Some sort of RAM disk is probably the only thing that will be able to
handle the rrd I/O load and allow gmetad to monitor more than a few
hundred nodes. If your gmetad node is running Linux then I would
suggest using tmpfs which basically implements a POSIX filesystem in the
kernel's VFS.
All you have to do is decide how much space ganglia requires and add a
line like the following to /etc/fstab and mount it:
none /var/lib/ganglia/rrds tmpfs \
size=1024M,mode=755,uid=nobody,gid=nobody 0 0
The documentation for tmpfs is located here:
/usr/src/linux/Documentation/filesystems/tmpfs.txt
I am using this with ganglia to monitor over 1300 nodes, split into 10
clusters, with a single gmetad and the load is fairly light. It is only
using about 435MB of RAM to store all of the rrd files, or about
340kB/node. Have you added extra gmetric data to reach 150MB for 275
nodes (559kb each)?
To save the data in case of a system crash, I just patched the gmetad
init script to backup and restore the rrds with tar when it is stopped
and started, then use a daily cronjob to restart gmetad every night. I
stop gmetad before backing up otherwise tar complains that one or more
files has changed while it was being read. I have attached the init
patch that I use in case you are interested.
~Jason
On Thu, 2005-03-10 at 08:41, Ramon Bastiaans wrote:
> Dan Moniz wrote:
>
> > <snip>
>
> > 3) Load on the monitor host/head node seems higher than it should be.

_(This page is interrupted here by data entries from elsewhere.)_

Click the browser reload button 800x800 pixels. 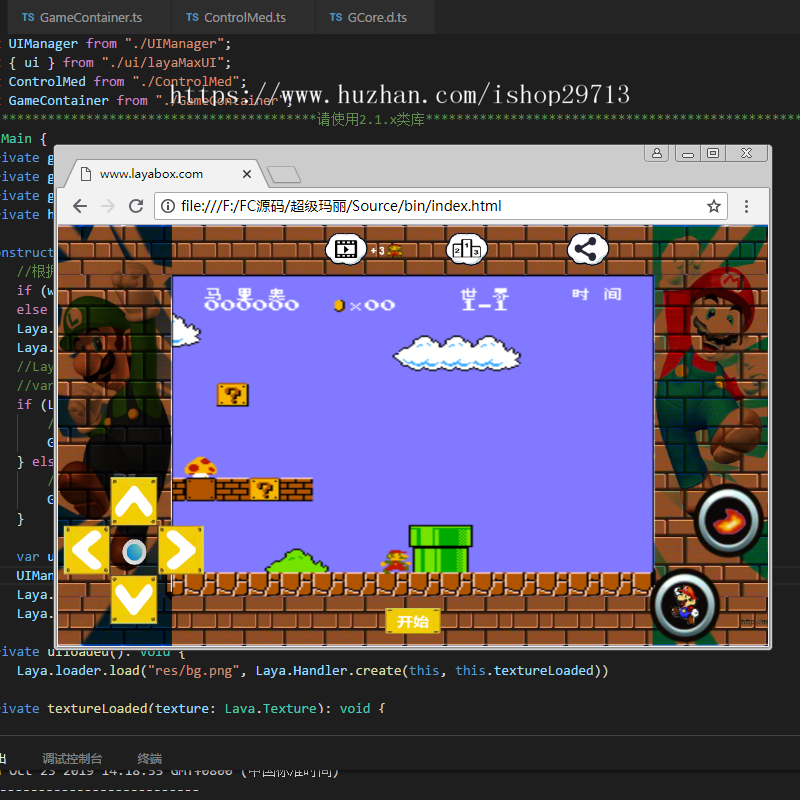click(x=137, y=207)
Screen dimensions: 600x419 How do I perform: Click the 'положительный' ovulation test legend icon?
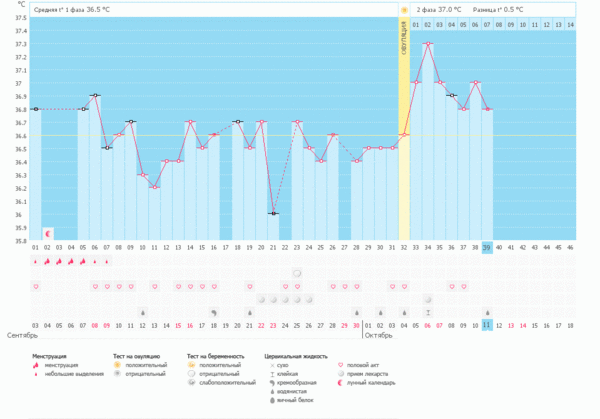coord(116,364)
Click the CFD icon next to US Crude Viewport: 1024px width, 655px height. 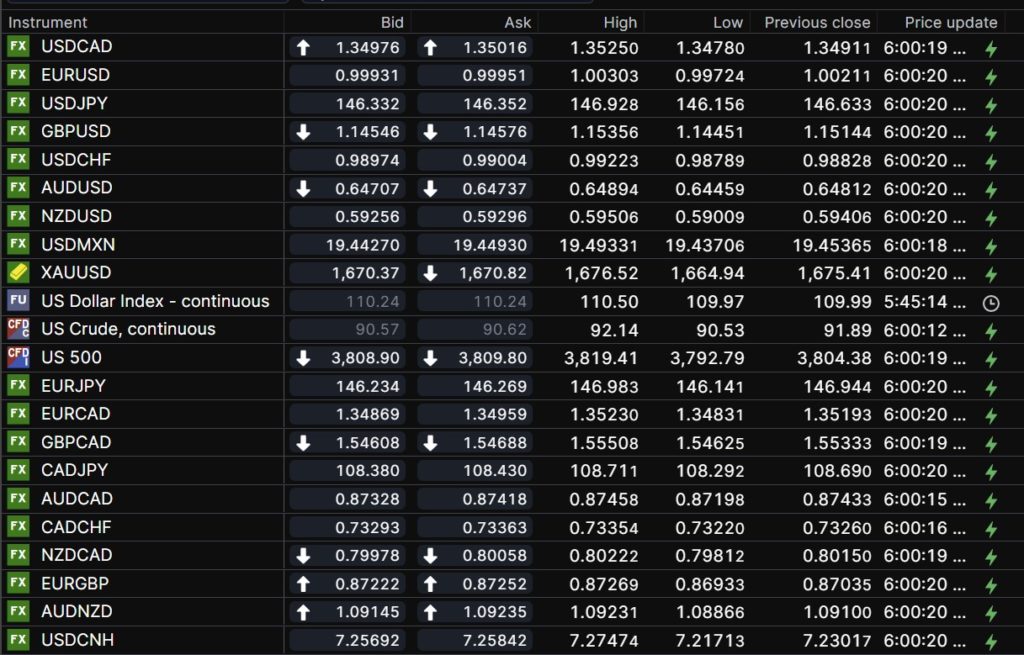pos(18,329)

> > It hovers around 2.6 - 3.0. While other software is running on this
> > host, shutting down gmetad results in load falling back down to levels
> > similar to other compute hosts (since the monitor host/head node is
> > currently also a host in the Compute Hosts cluster). Also, in concert
> > with the higher than expected load, ssh sessions to the monitor
> > host/head node seem to take a long time to establish. Again, shutting
> > down gmetad seems to alleviate these problems. While both of these
> > issues don't prevent work from being done or gmetad from working (in
> > the current configuration), it does seem abnormally high and is
> > something of an annoyance.
> >
> Does this happen all the time, or do you happen to have a webbrowser
> open all the time on the ganglia page? If so, I might know why.
>
> Over here we noticed that when one or especially multiple people have a
> webbrowser open continuously, it generates a bigger load on the web
> frontend server. This seemed to happen because the cluster overview page
> shows all host graph's by default, and it refreshes automaticly.
>
> Meaning that everytime the overview automaticly refreshes, it redraws
> 280 host graphs, which can be quite consuming depending on hardware.
>
> If this seems to be your the case, I have a little patch to set the
> default cluster overview to not show the host graphs by default. This
> decreased the load on our web frontend server. It still stays around 0.9
> over here, but that's better than 2.5+
>
> I would also recommend running the gmetad / web frontend on a seperate
> machine and not on your head/login node if you can spare the hardware.
>
> You could also use a ramdisk as Matt suggested to store the .rrd's, if
> you have enough RAM in the machine. However our cluster (275 machines)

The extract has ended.